[start]

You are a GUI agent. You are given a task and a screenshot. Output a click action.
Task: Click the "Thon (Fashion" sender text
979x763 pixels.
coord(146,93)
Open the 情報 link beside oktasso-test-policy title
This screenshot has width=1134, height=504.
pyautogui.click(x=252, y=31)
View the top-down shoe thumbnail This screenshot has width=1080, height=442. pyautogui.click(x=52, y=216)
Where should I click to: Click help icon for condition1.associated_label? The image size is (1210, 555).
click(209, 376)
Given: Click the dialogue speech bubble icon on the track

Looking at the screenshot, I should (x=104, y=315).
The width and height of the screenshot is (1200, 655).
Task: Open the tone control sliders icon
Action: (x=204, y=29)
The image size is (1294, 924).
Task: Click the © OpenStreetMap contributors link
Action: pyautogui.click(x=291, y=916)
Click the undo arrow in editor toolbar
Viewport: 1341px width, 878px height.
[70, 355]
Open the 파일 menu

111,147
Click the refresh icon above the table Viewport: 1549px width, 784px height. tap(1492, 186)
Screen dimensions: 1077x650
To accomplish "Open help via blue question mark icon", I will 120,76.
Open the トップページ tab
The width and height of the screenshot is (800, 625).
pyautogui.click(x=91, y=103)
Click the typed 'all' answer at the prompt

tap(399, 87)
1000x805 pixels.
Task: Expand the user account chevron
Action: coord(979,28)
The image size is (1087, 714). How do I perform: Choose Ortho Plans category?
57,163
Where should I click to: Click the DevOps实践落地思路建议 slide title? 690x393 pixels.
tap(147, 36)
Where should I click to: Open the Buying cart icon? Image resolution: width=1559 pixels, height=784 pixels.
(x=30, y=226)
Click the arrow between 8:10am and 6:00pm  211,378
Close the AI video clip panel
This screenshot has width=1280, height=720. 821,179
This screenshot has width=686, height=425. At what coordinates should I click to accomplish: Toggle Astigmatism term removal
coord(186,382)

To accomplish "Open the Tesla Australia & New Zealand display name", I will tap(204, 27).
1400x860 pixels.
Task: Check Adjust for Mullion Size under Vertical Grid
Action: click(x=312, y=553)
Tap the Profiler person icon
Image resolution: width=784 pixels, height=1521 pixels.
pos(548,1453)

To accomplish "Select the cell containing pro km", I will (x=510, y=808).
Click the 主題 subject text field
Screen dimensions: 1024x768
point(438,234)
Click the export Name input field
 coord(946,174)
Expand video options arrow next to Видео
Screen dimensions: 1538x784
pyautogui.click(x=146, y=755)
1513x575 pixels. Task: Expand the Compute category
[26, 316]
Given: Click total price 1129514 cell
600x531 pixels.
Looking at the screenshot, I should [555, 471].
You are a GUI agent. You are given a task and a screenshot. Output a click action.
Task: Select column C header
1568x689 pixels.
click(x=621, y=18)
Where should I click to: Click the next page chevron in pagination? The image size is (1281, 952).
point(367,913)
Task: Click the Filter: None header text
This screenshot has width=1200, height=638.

[end]

Exercise requirements » Please count the lines above that contain the string "This", treating uppercase and lowercase as different, and give only the number.

Written solution » 5